Stonehill College recently hosted an exclusive film screening of Dumb Money in partnership with Sony Pictures Entertainment. Based on the true story of Stonehill alumnus Keith Gill ‘09, the movie chronicles his rollercoaster ride of retail trading GameStop’s stock to create one of the most infamous short squeezes in Wall Street history. 

Following the screening, John Duggan, interim dean of the Leo J. Meehan School of Business, moderated a conversation with Ben Mezrich, New York Times best-selling author of The Antisocial Network (which inspired Dumb Money), Professor of Finance Michael Mullen and Finance Department Chair Elif Sisli Ciamarra. The speakers provided valuable insights on the film’s themes and real-world implications.

There is Power in Community

The GameStop short squeeze happened during the height of the COVID-19 pandemic, but as Mullen shared during the post-screening discussion, the story actually started at Stonehill several years prior. 

“In the summer of 2017, Deb Salvucci, the former Dean of the Meehan School of Business, introduced me to Keith. Another student of mine was working on a financial database. The student showed Keith the stock that they were using as our template. That stock was GameStop,” said Mullen. 

Duggan shared that when the short squeeze was unfolding in real time, he received calls from Stonehill graduates. “Because of their expertise, alumni wanted to help him, asking me if I could put them in contact with Keith,” he noted. “I always say the best thing about Stonehill is community. We say that all the time. Our alumni are dedicated to our students. We build deep relationships here that last a lifetime.” 

Giving back was also a goal for Gill. “The first thing that Keith wanted to do when he made his money was to give money to the community. To build a racetrack. I think it is really telling. He wasn't out to just make money. That was a byproduct of what happened,” shared Mezrich. “There is such power in community. If you figure out how to harness that power, it can do good things.”

The Best Story Wins

Whether you are selling scripts or stocks, the best story always wins. Mezrich has come to appreciate this throughout his career as a storyteller. The author shared what elements of the GameStop saga got him hooked on telling the tale that eventually became The Antisocial Network.

“Like everyone else, I was at home watching GameStop go crazy. All of a sudden, I started getting all these emails from people saying this looks like one of your books is happening,” he said. “I got into the story because it wasn't an attempt to gamble on a stock—it was a lot of people stuck at home in a pandemic trying to take on Wall Street. It seemed like a David versus Goliath moment.”

Value is in the Eye of the BeHODLer*

During a congressional hearing examining the events around the meteoric rise of the GameStop stock, Gill testified on his own assessment of the value of the stock, “I believed the company was dramatically undervalued by the market. The prevailing analysis about GameStop’s impending doom was simply wrong.” 

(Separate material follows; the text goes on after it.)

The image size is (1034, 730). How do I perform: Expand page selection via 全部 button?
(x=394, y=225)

In Mezrich’s own analysis of how perception shapes reality within the stock market, he said, “What Wall Street doesn't understand is that value has changed. It's no longer tethered to the fundamentals. The reality is the value of something is what we decide it is.” 

Yet, what remains true is that there is a fundamental agreement between two parties when a trade takes place, as Sisli Ciamarra explains. “There would be no trade if our opinions about the value of the thing didn’t differ. If I am buying, you are selling. If I am selling, you are buying, and the price reflects somewhat the collective reasoning of all of us,” she said.

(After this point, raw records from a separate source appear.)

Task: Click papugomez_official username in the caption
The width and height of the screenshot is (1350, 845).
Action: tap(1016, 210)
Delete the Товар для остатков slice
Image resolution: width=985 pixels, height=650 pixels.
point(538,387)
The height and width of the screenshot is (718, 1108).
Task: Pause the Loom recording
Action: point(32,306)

As for Gill as he said again in again in the movie as well as in his congressional testimony, “In short, I like the stock.” 

*HODL is a finance slang term meaning to buy-and-hold. It implies not selling when stock prices become volatile. The term is featured throughout the film. 

Ben Mezrich and Michael Mullen discuss the film and the future of finance. 

Community members engaged in the discussion in McCarthy Auditorium. 

Following the discussion, Ben Mezrich signed copies of his book.